- [Assignment]:
Transcribe the data below in full, exactly.

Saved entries
================
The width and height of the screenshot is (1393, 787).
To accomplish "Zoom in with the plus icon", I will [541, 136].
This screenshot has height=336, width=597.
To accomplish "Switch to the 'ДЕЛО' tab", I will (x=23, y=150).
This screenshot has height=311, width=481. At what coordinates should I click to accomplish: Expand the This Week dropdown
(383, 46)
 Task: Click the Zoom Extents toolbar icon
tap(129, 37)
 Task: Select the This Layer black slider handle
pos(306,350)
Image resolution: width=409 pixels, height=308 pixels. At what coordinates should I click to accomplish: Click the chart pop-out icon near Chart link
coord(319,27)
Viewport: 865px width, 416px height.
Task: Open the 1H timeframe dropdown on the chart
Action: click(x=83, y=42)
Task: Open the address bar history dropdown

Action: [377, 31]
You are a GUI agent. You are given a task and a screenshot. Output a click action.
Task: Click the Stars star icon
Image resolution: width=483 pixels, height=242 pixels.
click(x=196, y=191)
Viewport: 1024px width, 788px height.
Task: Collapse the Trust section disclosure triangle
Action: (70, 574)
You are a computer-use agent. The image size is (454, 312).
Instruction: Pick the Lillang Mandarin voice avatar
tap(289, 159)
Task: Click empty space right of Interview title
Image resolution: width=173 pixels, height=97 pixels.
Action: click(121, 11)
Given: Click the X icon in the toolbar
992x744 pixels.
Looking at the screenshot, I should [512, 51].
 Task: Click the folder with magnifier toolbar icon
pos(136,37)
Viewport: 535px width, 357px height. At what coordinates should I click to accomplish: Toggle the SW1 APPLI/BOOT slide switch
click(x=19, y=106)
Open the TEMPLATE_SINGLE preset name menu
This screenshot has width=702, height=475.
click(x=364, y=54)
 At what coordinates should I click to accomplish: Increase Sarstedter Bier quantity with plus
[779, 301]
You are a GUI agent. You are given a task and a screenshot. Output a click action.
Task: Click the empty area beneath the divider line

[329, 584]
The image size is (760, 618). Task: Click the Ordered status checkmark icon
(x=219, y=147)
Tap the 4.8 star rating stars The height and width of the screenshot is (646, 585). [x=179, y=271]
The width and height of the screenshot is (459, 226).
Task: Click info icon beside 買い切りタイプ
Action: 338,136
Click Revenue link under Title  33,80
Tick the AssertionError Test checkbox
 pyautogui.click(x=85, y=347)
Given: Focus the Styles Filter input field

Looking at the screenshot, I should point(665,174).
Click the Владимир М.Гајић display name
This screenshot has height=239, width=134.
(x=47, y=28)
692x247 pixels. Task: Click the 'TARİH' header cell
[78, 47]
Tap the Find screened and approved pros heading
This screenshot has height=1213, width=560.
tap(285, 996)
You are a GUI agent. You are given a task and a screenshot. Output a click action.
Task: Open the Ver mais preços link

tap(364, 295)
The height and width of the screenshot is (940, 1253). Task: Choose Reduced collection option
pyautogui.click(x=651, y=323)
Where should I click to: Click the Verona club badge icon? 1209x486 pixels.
================
- [Answer box]:
The width and height of the screenshot is (1393, 787).
To accomplish "Zoom in with the plus icon", I will [541, 136].
This screenshot has height=336, width=597.
To accomplish "Switch to the 'ДЕЛО' tab", I will (x=23, y=150).
This screenshot has height=311, width=481. At what coordinates should I click to accomplish: Expand the This Week dropdown
(383, 46)
 Task: Click the Zoom Extents toolbar icon
tap(129, 37)
 Task: Select the This Layer black slider handle
pos(306,350)
Image resolution: width=409 pixels, height=308 pixels. At what coordinates should I click to accomplish: Click the chart pop-out icon near Chart link
coord(319,27)
Viewport: 865px width, 416px height.
Task: Open the 1H timeframe dropdown on the chart
Action: click(x=83, y=42)
Task: Open the address bar history dropdown

Action: [377, 31]
You are a GUI agent. You are given a task and a screenshot. Output a click action.
Task: Click the Stars star icon
Image resolution: width=483 pixels, height=242 pixels.
click(x=196, y=191)
Viewport: 1024px width, 788px height.
Task: Collapse the Trust section disclosure triangle
Action: (70, 574)
You are a computer-use agent. The image size is (454, 312).
Instruction: Pick the Lillang Mandarin voice avatar
tap(289, 159)
Task: Click empty space right of Interview title
Image resolution: width=173 pixels, height=97 pixels.
Action: click(121, 11)
Given: Click the X icon in the toolbar
992x744 pixels.
Looking at the screenshot, I should [512, 51].
 Task: Click the folder with magnifier toolbar icon
pos(136,37)
Viewport: 535px width, 357px height. At what coordinates should I click to accomplish: Toggle the SW1 APPLI/BOOT slide switch
click(x=19, y=106)
Open the TEMPLATE_SINGLE preset name menu
This screenshot has width=702, height=475.
click(x=364, y=54)
 At what coordinates should I click to accomplish: Increase Sarstedter Bier quantity with plus
[779, 301]
You are a GUI agent. You are given a task and a screenshot. Output a click action.
Task: Click the empty area beneath the divider line

[329, 584]
The image size is (760, 618). Task: Click the Ordered status checkmark icon
(x=219, y=147)
Tap the 4.8 star rating stars The height and width of the screenshot is (646, 585). [x=179, y=271]
The width and height of the screenshot is (459, 226).
Task: Click info icon beside 買い切りタイプ
Action: 338,136
Click Revenue link under Title  33,80
Tick the AssertionError Test checkbox
 pyautogui.click(x=85, y=347)
Given: Focus the Styles Filter input field

Looking at the screenshot, I should point(665,174).
Click the Владимир М.Гајић display name
This screenshot has height=239, width=134.
(x=47, y=28)
692x247 pixels. Task: Click the 'TARİH' header cell
[78, 47]
Tap the Find screened and approved pros heading
This screenshot has height=1213, width=560.
tap(285, 996)
You are a GUI agent. You are given a task and a screenshot. Output a click action.
Task: Open the Ver mais preços link

tap(364, 295)
The height and width of the screenshot is (940, 1253). Task: Choose Reduced collection option
pyautogui.click(x=651, y=323)
Where should I click to: Click the Verona club badge icon? 1209x486 pixels.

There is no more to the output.